A IC pode ser resultado de inúmeras doenças cardíacas e/ou sistêmicas. A causa
mais comum é a redução da contratilidade miocárdica (função sistólica alterada),
que pode ser originada por Infarto agudo do miocárdio (IAM), fase dilatada da
cardiopatia hipertensiva e miocardiopatias.
Porém outras causas também são observadas, tais como as condições que
interferem no enchimento ventricular (função diastólica alterada), as anormalidades
mecânicas, os distúrbios da frequência e do ritmo cardíaco, a cardiopatia pulmonar
e os estados de alto débito.
Nos adultos, em aproximadamente 69% dos casos, a IC está associada à disfunção
sistólica do ventrículo esquerdo. Já nos 40% restantes, a IC está relacionada com a
disfunção diastólica, condição que vem sendo mais observada com o aumento da
expectativa de vida da população.
As manifestações iniciais da disfunção hemodinâmica (redução no volume de
ejeção e elevação das pressões de enchimento ventriculares) apresentam efeitos
em cascata nos reflexos cardíacos e na perfusão e função dos órgãos sistêmicos.
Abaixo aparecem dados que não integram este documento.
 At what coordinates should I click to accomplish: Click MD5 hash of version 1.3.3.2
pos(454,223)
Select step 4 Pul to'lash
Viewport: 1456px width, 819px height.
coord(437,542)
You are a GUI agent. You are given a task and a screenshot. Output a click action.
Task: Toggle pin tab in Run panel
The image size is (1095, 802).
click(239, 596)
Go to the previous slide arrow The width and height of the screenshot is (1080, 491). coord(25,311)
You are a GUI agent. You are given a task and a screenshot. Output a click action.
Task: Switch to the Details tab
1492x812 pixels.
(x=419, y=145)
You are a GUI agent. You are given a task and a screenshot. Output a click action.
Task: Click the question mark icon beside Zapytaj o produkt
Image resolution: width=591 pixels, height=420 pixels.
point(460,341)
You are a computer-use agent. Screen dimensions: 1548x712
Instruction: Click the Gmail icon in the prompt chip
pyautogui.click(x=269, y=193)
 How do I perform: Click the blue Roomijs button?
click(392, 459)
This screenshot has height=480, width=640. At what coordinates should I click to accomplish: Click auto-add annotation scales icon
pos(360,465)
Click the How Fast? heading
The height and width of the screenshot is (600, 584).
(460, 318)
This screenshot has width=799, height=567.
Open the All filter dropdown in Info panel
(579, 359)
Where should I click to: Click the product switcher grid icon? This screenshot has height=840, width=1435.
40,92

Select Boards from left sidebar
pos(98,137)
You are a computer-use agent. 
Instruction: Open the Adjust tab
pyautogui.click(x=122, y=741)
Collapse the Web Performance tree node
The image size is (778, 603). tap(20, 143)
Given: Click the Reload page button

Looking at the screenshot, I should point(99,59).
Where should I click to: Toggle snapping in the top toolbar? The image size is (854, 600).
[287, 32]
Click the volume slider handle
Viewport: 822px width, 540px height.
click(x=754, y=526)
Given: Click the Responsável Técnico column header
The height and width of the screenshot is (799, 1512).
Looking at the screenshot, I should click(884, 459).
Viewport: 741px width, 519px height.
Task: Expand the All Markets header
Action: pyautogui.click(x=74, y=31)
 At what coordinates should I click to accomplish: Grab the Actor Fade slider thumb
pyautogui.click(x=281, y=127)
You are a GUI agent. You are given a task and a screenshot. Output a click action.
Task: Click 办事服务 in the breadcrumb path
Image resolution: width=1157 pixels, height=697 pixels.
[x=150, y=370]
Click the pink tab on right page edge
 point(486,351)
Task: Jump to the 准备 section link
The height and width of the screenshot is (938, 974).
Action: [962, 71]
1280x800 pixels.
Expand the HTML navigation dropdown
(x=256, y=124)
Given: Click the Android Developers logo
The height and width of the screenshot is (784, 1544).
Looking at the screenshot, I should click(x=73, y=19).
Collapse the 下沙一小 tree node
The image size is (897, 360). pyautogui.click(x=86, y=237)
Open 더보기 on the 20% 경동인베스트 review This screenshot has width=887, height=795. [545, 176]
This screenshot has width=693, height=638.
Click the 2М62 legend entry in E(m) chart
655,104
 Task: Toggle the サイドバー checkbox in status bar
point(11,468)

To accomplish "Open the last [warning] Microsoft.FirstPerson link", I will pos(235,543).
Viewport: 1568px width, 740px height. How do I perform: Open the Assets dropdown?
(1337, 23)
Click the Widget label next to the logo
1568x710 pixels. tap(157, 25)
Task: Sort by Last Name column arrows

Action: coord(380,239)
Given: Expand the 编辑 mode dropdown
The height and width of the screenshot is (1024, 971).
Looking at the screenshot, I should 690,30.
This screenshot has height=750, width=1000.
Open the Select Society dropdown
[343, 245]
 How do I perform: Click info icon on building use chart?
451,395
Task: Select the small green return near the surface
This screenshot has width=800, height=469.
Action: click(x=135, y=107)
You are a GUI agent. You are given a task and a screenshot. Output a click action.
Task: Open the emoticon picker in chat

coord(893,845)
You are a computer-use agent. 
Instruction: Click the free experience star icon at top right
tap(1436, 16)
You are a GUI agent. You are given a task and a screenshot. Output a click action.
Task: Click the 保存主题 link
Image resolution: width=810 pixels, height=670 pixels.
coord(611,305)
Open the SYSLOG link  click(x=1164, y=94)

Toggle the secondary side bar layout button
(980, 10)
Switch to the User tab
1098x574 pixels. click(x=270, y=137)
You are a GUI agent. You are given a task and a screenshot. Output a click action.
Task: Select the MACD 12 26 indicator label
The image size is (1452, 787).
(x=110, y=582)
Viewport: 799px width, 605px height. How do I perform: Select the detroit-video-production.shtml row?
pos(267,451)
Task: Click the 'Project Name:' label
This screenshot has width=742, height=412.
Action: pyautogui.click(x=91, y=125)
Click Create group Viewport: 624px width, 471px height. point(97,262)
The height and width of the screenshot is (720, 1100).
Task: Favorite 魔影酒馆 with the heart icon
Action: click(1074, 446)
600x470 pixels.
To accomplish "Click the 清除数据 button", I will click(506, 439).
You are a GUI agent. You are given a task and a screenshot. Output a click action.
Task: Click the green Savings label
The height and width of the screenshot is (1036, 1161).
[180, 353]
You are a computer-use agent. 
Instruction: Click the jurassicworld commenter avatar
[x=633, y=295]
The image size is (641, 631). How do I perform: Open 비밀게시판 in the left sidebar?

Isso estimula respostas compensatórias interdependentes, envolvendo os sistemas
cardiovascular e neuro-hormonal, além de alterações na fisiologia renal.
As respostas neuro-hormonais consistem basicamente em três mecanismos:
liberação de norepinefrina pelos nervos simpáticos do coração (eleva a FC e
aumenta a contratilidade do miocárdio e resistência vascular); ativação do sistema
renina-angiotensina-aldosterona e liberação do peptídeo natriurético atrial (estes
últimos mecanismos responsáveis por ajustar os volumes de enchimento e
pressão).
Já a resposta cardíaca consiste principalmente no mecanismo Frank-Starling. De
acordo com esse mecanismo, quanto maior for o volume diastólico final, maior será
o débito cardíaco e a fração de ejeção. O volume diastólico final alto estira as fibras
musculares do coração e essas, por reflexo miogênico, se contarem com mais vigor,
mantendo o débito cardíaco
Esses mecanismos compensatórios são gerados na tentativa do sistema
cardiovascular manter a homeostasia. Inicialmente, eles conseguem manter o bom
funcionamento do coração, contudo com o passar do tempo eles prejudicam o
coração, causando cardiotoxicidade e remodelamento cardíaco (induz apoptose de
miócitos e proliferação de fibroblastos), piorando em longo prazo os sintomas da
síndrome. Sendo assim, a terapêutica da insuficiência cardíaca visa inibir esses
mecanismos, basicamente,através do bloqueio do neural e do sistema
renina-angiotensina-aldosterona.
ROBBINS
"A ICC ocorre quando o coração é incapaz de bombear o sangue em uma proporção
suficiente para atender às demandas metabólicas dos tecidos, ou é capaz disso apenas na
presença de uma pressão de enchimento elevada. Ela é o estágio final comum de muitas
formas de cardiopatia crônica, frequentemente se desenvolvendo de modo insidioso devido
aos efeitos cumulativos da sobrecarga crônica de trabalho (p. ex., na doença valvar ou
hipertensão) ou da cardiopatia isquêmica (p. ex., após infarto do miocárdio com lesão
cardíaca).
“A ICC é caracterizada por graus variáveis de débito cardíaco e perfusão tecidual reduzidos
(algumas vezes denominada insuficiência anterógrada), bem como pelo represamento do
sangue no sistema venoso de capacitância (insuficiência retrógrada); o último pode
provocar edema pulmonar, edema periférico, ou ambos. Como resultado, muitos aspectos
clínicos significativos e alterações morfológicas observados na ICC são, na verdade,
decorrentes de lesões induzidas pela hipoxia e congestão nos tecidos distantes do
coração."
"ICC ocorre quando o coração é incapaz de fornecer a perfusão adequada para atender às
necessidades metabólicas dos tecidos periféricos; o débito cardíaco inadequado é
geralmente acompanhado por congestão aumentada na circulação venosa.